In evaluating the legal sufficiency of the evidence upon a motion to dismiss a charge, the court must view the evidence in a light most favorable to the People. (People v Contes, 60 NY2d 620, 621 [1983]; People v Vasquez, 142 AD2d 698 [2d Dept 1988].) Although the evidence was not legally sufficient to support an intentional shooting, the trial evidence, viewed in a light most favorable to the People, was legally sufficient to support a conviction for manslaughter in the second degree (Penal Law § 125.15 [1] [recklessly causes the death of another person]).

The defendant’s own statement claimed that he brought what he believed to be an unloaded gun to the scene merely to scare people (as further evidenced by his chase of Martin Gustave). According to the statement, the defendant acted in response to a volatile street-gang territorial dispute over his presence at the scene earlier that evening.
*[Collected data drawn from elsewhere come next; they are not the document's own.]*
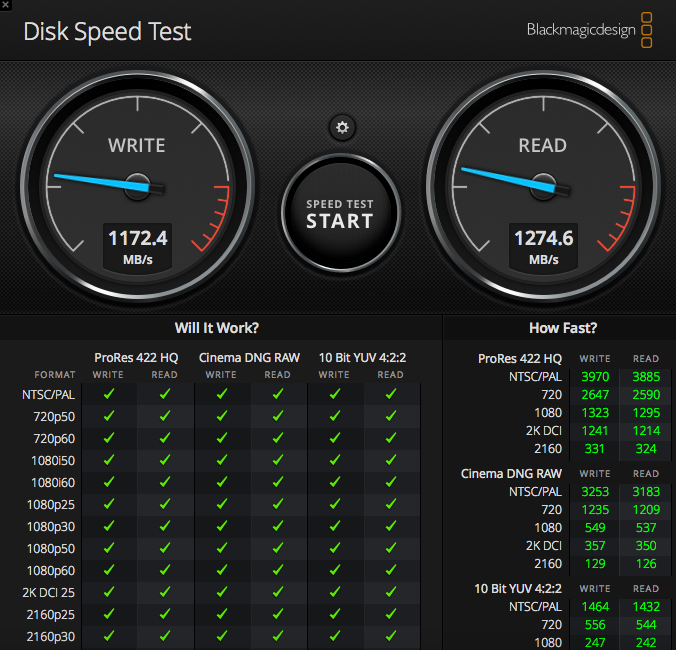Screen dimensions: 676x650
Task: Click 10 Bit YUV 720 write value 556
Action: (595, 625)
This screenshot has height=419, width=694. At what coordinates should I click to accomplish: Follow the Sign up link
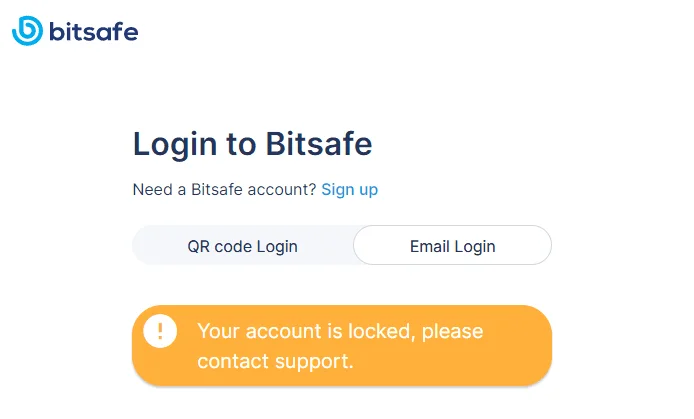click(350, 189)
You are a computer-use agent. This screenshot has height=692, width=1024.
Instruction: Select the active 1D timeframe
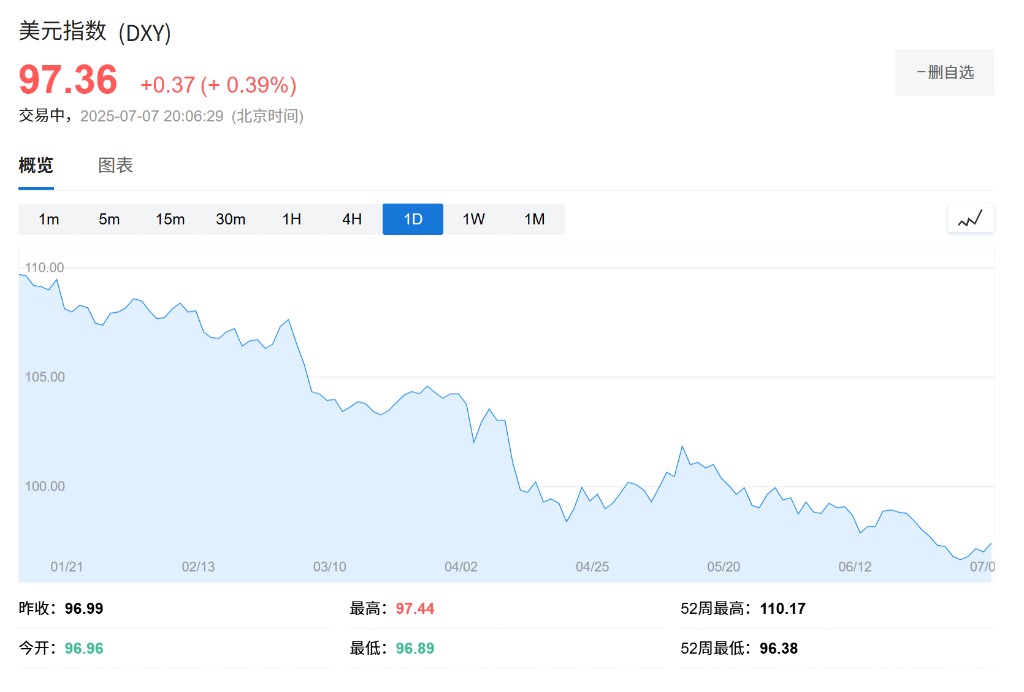pyautogui.click(x=413, y=219)
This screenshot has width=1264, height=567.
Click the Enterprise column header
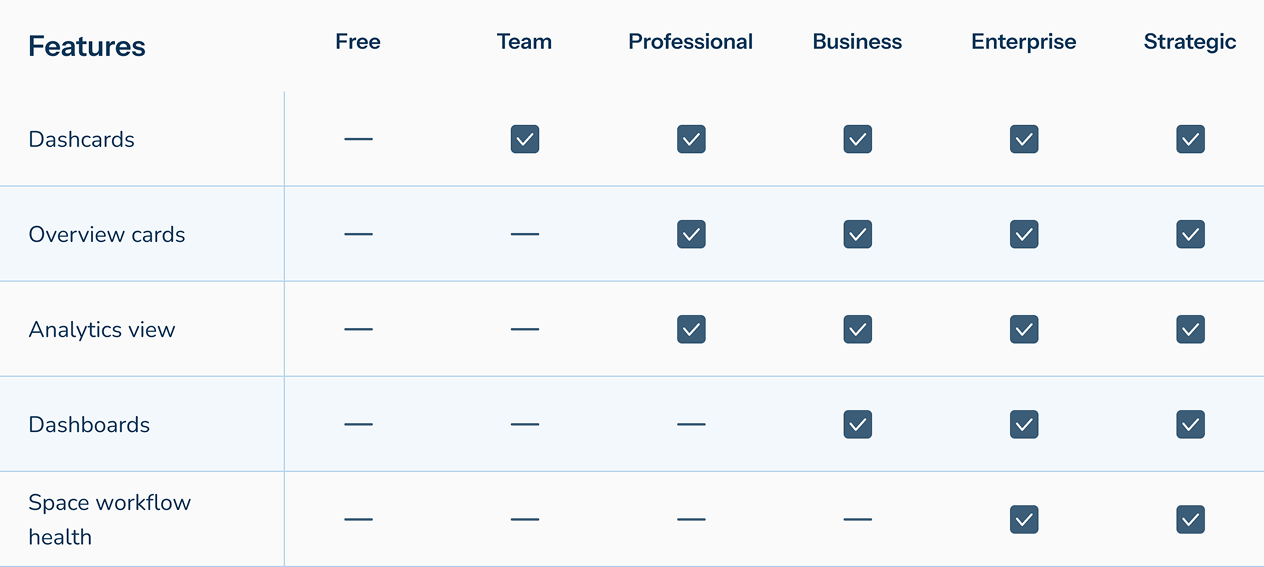coord(1024,42)
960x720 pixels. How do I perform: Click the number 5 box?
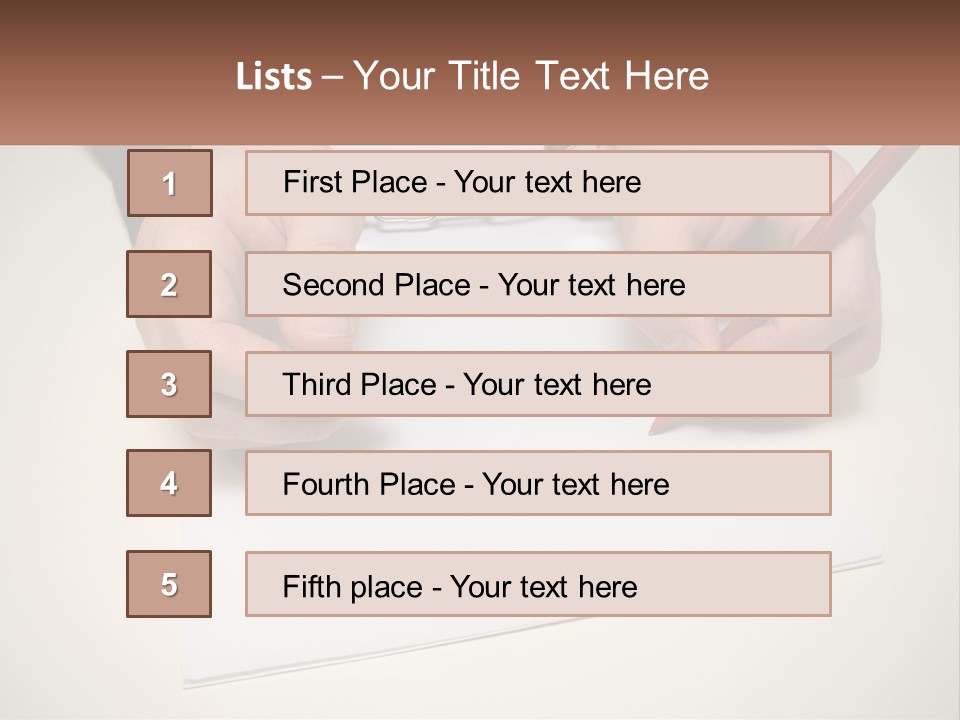click(169, 584)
Furthermore, the jury would have had a right to reject that self-serving portion of the defendant’s statement claiming that he did not believe the gun was loaded but that, nevertheless, he carried it into the teeth of a potential gang confrontation.
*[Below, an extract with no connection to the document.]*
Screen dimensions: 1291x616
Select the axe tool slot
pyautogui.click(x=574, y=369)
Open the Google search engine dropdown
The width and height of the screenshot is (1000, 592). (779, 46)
Knowingly bringing a loaded gun into such a situation and then chasing someone with it, where there were numerous other people present, may qualify as reckless behavior under Penal Law § 15.05 (3), and when such behavior results in the shooting death of another, a charge of manslaughter in the second degree would be established.

The Remedy

Because the trial evidence was legally insufficient to establish that the defendant intentionally shot anyone, double jeopardy principles now bar the People from re-trying the defendant on either charges of murder in the second degree or the lesser included offense of manslaughter in the first degree.
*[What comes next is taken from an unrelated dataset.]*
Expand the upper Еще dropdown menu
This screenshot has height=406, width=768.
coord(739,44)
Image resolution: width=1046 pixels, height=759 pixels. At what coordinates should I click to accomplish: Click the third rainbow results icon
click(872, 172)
Accordingly, because murder in the second degree is the only remaining charge in the indictment, the indictment is dismissed.

However, the trial evidence was legally sufficient to establish the charge of manslaughter in the second degree, also a lesser included offense of murder in the second degree, on which the jury was charged but on which it did not reach a verdict, because, as instructed, that charge was not considered once the jury had decided to convict of murder in the second degree.

Even though the evidence has been found to have been legally insufficient to sustain the murder conviction, double jeopardy principles do not bar a retrial on a lesser included offense which was charged to the jury but on which no verdict was returned. (Matter of Suarez v Byrne, 10 NY3d 523 [2008], rearg denied 11 NY3d 753 [2008] [retrial on a charge of manslaughter in the first degree is not barred by double jeopardy principles where the jury, as instructed, did not consider that charge due to the jury’s verdict acquitting of intentional murder and convicting of depraved indifference murder and a subsequent reversal on appeal of the conviction for depraved indifference murder based on the legal insufficiency of the evidence that defendant acted with depraved indifference to human life].)

Because the indictment in this case did not contain a charge of manslaughter in the second degree as a lesser included offense of the now dismissed charge of murder in the second degree, the defendant cannot now be tried on a charge of manslaughter in the second degree. Accordingly, the People have leave to re-present appropriate charges to another grand jury. (People v Mayo, 48 NY2d 245, 252 [1979].)